__Extract__
_____
Listed Building – Grade II*
- Official name: Chanters Farmhouse
- Designated: 15 July 1966
- Reference no.: 1309438

= Chanters Farmhouse =

Listed building in Atherton, Greater Manchester, England

Chanters Farmhouse is a Grade II* listed 17th-century domestic building on Chanters Avenue in Atherton, a town within the Metropolitan Borough of Wigan, Greater Manchester, England. Historically in Lancashire, its listing highlights its vernacular architectural character.

==History==
The name "Chanters" derives from a chantry granted by the Bishop of Lichfield in 1360 to Sir William de Atherton. Chanters Farmhouse dates from 1678, as indicated by the inscription "WA 1678" on the door lintel, which is thought to refer to William Atherton, a member of the Atherton family, long-established landowners in the area. The family's presence in the region extends back to medieval times, and the farmhouse is characteristic of domestic buildings of the late 17th century.

On 15 July 1966, Chanters Farmhouse was designated a Grade II* listed building for its architectural and historic significance.
_____
Saved entries:
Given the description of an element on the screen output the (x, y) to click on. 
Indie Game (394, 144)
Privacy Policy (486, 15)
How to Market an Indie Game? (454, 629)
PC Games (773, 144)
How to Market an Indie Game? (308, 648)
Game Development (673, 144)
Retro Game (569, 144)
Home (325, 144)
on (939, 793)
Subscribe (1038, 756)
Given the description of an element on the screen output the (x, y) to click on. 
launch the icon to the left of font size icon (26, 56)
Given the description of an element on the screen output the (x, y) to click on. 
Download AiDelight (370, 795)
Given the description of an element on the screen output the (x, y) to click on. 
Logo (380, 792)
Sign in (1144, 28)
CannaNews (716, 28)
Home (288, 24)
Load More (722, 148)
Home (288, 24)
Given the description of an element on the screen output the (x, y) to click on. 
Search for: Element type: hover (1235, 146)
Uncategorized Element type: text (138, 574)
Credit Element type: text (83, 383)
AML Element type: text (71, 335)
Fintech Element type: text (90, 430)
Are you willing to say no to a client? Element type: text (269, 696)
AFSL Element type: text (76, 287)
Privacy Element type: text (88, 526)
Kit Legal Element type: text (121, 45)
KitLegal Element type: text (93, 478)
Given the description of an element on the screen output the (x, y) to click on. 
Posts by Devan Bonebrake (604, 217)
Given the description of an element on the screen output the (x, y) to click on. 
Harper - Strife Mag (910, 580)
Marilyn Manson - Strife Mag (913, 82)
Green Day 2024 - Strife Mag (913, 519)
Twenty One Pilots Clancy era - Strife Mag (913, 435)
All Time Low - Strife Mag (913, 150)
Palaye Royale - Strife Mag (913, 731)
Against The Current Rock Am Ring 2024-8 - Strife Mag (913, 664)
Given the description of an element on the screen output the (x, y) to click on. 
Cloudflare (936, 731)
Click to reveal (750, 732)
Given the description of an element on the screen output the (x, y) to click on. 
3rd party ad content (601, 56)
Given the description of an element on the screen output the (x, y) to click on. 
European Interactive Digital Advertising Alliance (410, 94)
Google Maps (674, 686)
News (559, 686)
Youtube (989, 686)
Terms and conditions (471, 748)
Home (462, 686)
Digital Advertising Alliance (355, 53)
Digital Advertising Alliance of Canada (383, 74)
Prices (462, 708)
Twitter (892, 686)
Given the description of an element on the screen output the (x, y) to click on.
_____
__Work to be completed__
Print the part of the Chanters Farmhouse text between "Listed Building –" and "vernacular architectural character.", inclusive. These entries were taken from a different source than the text.

__Task output__
Listed Building – Grade II*
- Official name: Chanters Farmhouse
- Designated: 15 July 1966
- Reference no.: 1309438

= Chanters Farmhouse =

Listed building in Atherton, Greater Manchester, England

Chanters Farmhouse is a Grade II* listed 17th-century domestic building on Chanters Avenue in Atherton, a town within the Metropolitan Borough of Wigan, Greater Manchester, England. Historically in Lancashire, its listing highlights its vernacular architectural character.